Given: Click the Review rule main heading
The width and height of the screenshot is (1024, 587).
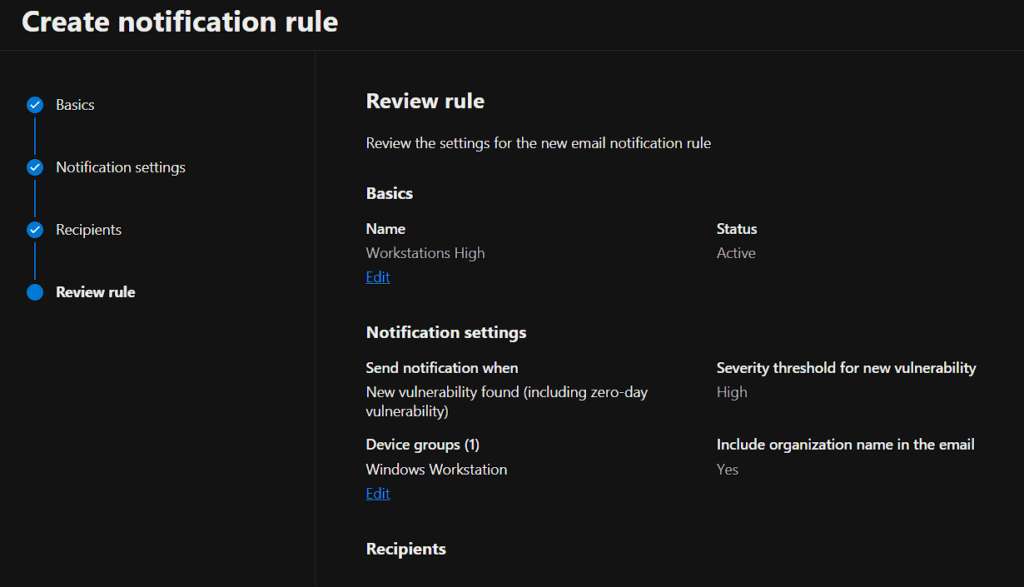Looking at the screenshot, I should point(425,101).
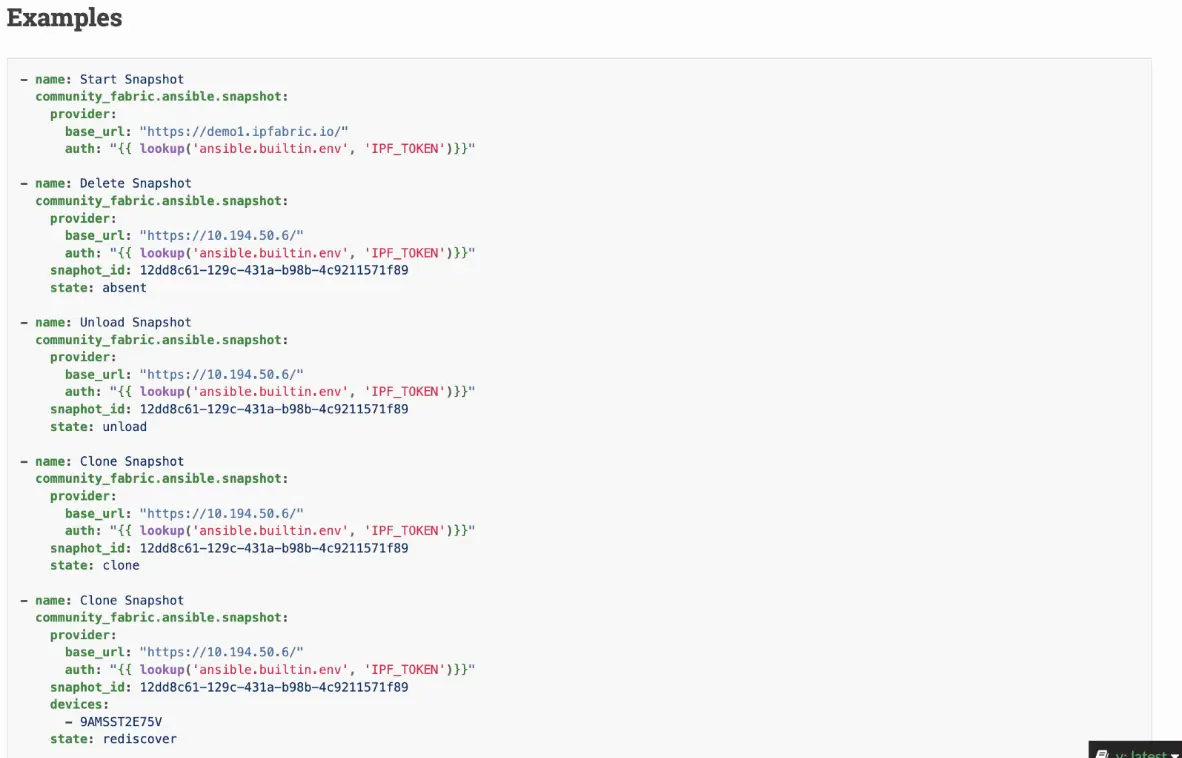This screenshot has width=1182, height=758.
Task: Click the 'Start Snapshot' task name
Action: [x=132, y=79]
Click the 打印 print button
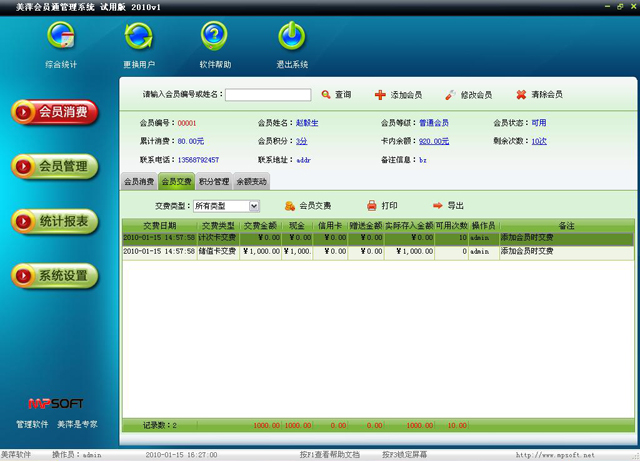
# # #
**WHAT THE TASK REQUIRES**.
Copy the lines exactly. Start at the line with "The width and", end at the last line above, include both, and omit all pictures.

**FINISHED TASK**.
The width and height of the screenshot is (1024, 587).
Looking at the screenshot, I should point(425,101).
This screenshot has width=1182, height=758.
Task: Click the 'Start Snapshot' task name
Action: [x=132, y=79]
Click the 打印 print button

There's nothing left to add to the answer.